I attended a concert given by Lemke during my postdoc while at Madison, Wisconsin. A prearranged person in the audience went on stage and played on the piano and composition that she had never played in front of an audience before. It was a rather long and intricate but original composition.
Lempke was then helped (almost carried) on stage, assisted to sit down, and then flawlessly for the next 10 to 20 minutes replicated note for note the entire classical concerto he had heard for the first time just minutes before.
I was sitting next to Dr. Darold Treffert who was then a third year resident in psychiatry. He was so taken and impressed by what he had heard and witnessed that he chose to specialize in the savant syndrome and wrote a book – Extraordinary People, documenting his research with the mathematical and calendrical savants along with savants capable of extrasensory or psi perceptions.
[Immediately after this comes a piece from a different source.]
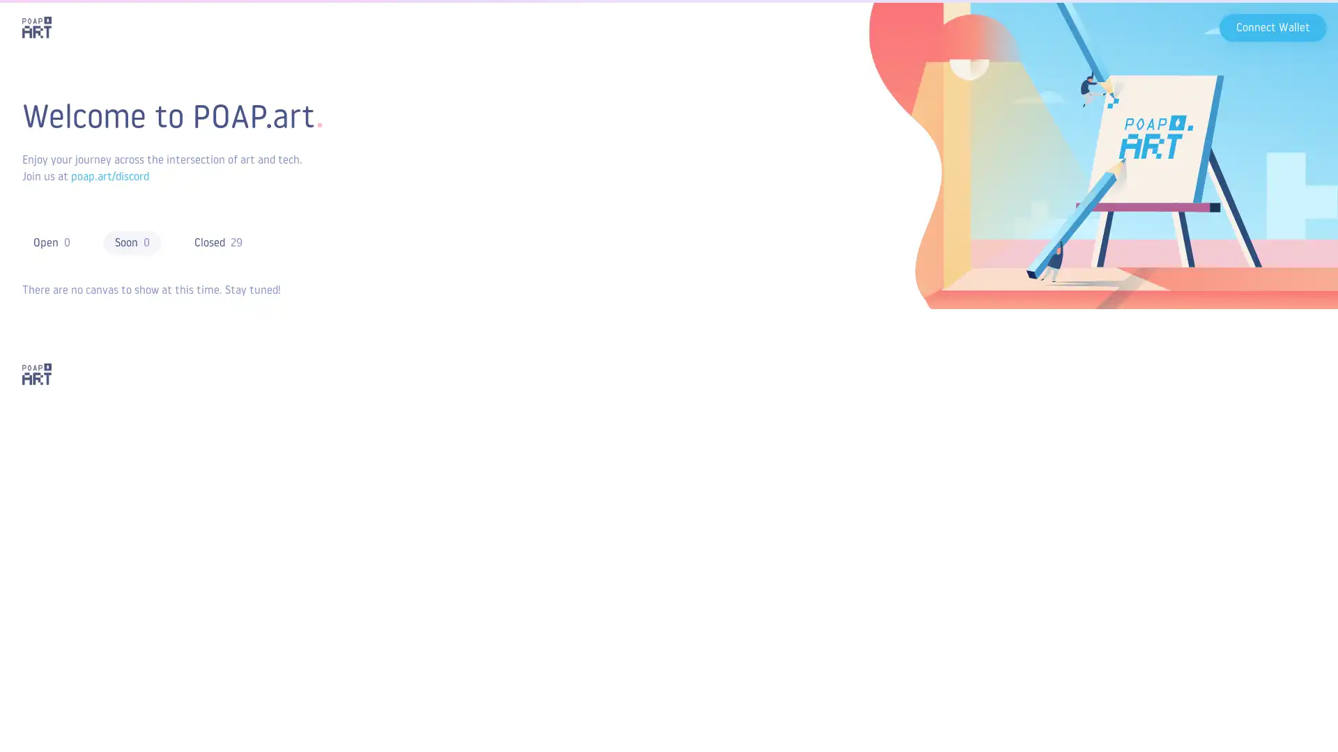  I want to click on Connect Wallet Connect Wallet, so click(1273, 26).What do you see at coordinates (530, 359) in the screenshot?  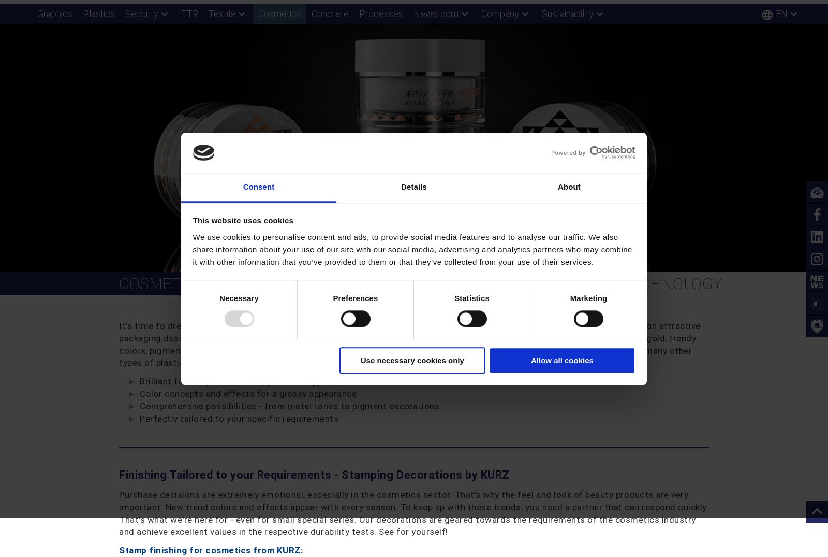 I see `'Allow all cookies'` at bounding box center [530, 359].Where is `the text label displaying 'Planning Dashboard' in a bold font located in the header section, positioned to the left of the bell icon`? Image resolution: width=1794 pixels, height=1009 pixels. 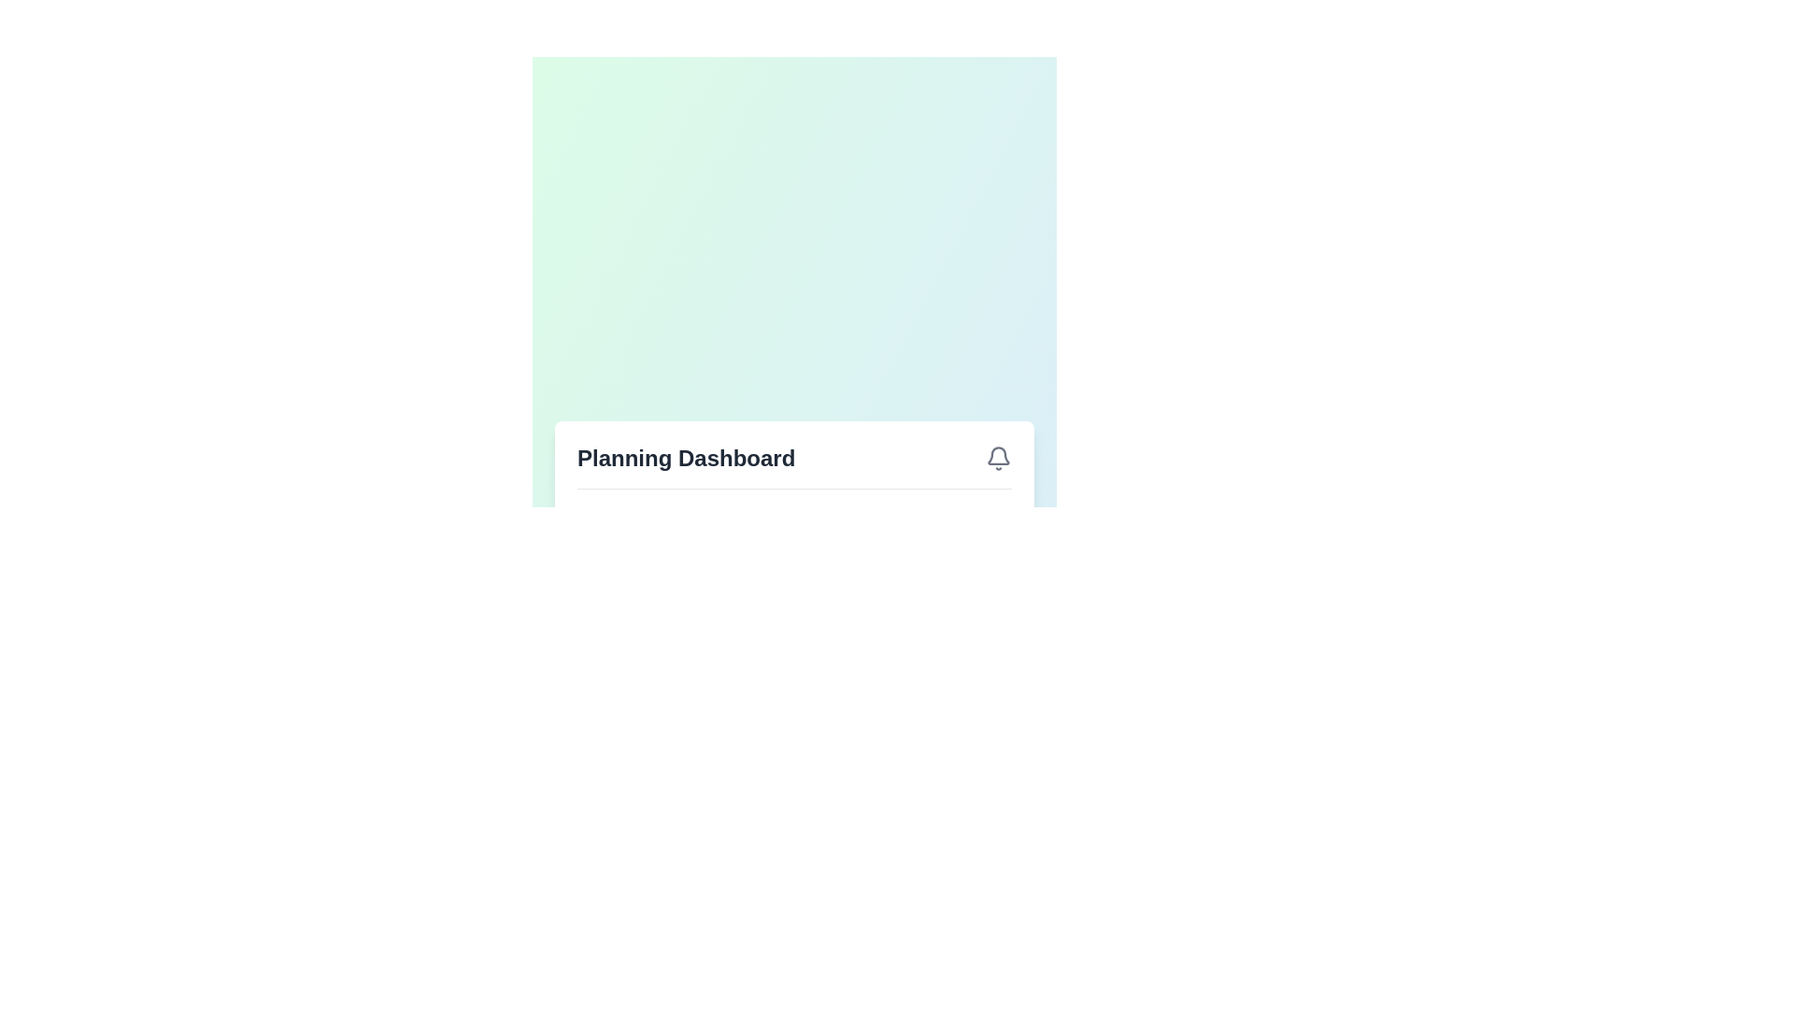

Some parents described their autistic –savant children as capable of hearing conversations that were out of range of hearing and the ability to pick up thoughts not spoken. In one case, the father of one savant told how his watch crystal fell out in the bathroom and was immediately replaced, an occurrence only known to him. A short time later, his savant daughter related the incident to him in accurate detail.
How do they do it? Dr. Treffert, who has studied more savants than probably anyone proposed “ancestral memory” as a key. He states “Prodigious savants particularly ‘know’ things or ‘remember’ things they never learned. To explain that reality – and it is a reality – it seems to me one has to invoke a third type of memory – ancestral or genetic memory – that exists alongside the cognitive or semantic and the habit of procedural memory…to me, such ancestral memory is simply and only the genetic transfer of knowledge”.
Dr. Treffert acknowledges the concept of the collective unconscious that psychiatrist Carl Jung used to account for “inherited traits – intuitions and collective wisdom of the past” and the notion of “racial memory” evoked by neurosurgeon Wilder Penfiled. But for Traffert, all these proposals come down to genes.
The prodigious savant it seems comes with a great deal of software “factory installed” which already contains a considerable amount of actual date or knowledge. It would appear that access to that “factory installed” software may account for the innate, instinctive exceptional skills, ability and knowledge which is evident in the savants vast and instant mastery of some particular area of functioning.
Factory-installed knowledge and ancestor-derived information have little explanatory value. These proposals seem to be a desperate attempt to keep the brain and genes in charge of the savants skills. It is another form of reductionism because no one has a clue how genes, which code for proteins, could account for these abilities or how unlearned facts could be stored in ancestors genes before the facts even exist.
In our golden age of brain scanning, neuroscientists are exploring patterns of brain wave activity that correlate with the abilities of savants. However, a basic tenet of science states that “correlation is not causation”. Although hypotheses continue to surface like spring weeds, no single model has emerged that can explain all savants.
I think that savants thrive because of the reinforcement provided by the unconditional love, belief and determination for those who care for them and perhaps there is a kind of watering hole for consciousness where the thirst for information and wisdom can be quenched such as Jung’s collective unconscious and Emerson’s Over-Soul. Who knows, since most theories are expalantory fictions.
Lee Pulos, Ph.D., ABPP
Reference: Treffert, Darold A. Extraordinary People. Understanding Savant Syndrome. Lincoln, NE: Universe, Inc; 2006.